=== ABOUT THIS TASK ===
Please print the data again exactly as given.

=== MATERIAL PROVIDED ===
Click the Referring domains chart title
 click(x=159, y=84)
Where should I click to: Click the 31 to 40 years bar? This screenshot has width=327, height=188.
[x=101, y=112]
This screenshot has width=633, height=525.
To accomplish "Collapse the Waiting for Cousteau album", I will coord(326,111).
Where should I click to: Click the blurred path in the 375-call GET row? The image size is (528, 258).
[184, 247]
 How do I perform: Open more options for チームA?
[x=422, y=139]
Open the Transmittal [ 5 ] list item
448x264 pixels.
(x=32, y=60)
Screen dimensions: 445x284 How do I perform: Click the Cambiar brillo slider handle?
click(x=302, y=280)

=== COMPLETED TASK ===
Click the Referring domains chart title
 click(x=159, y=84)
Where should I click to: Click the 31 to 40 years bar? This screenshot has width=327, height=188.
[x=101, y=112]
This screenshot has width=633, height=525.
To accomplish "Collapse the Waiting for Cousteau album", I will coord(326,111).
Where should I click to: Click the blurred path in the 375-call GET row? The image size is (528, 258).
[184, 247]
 How do I perform: Open more options for チームA?
[x=422, y=139]
Open the Transmittal [ 5 ] list item
448x264 pixels.
(x=32, y=60)
Screen dimensions: 445x284 How do I perform: Click the Cambiar brillo slider handle?
click(x=302, y=280)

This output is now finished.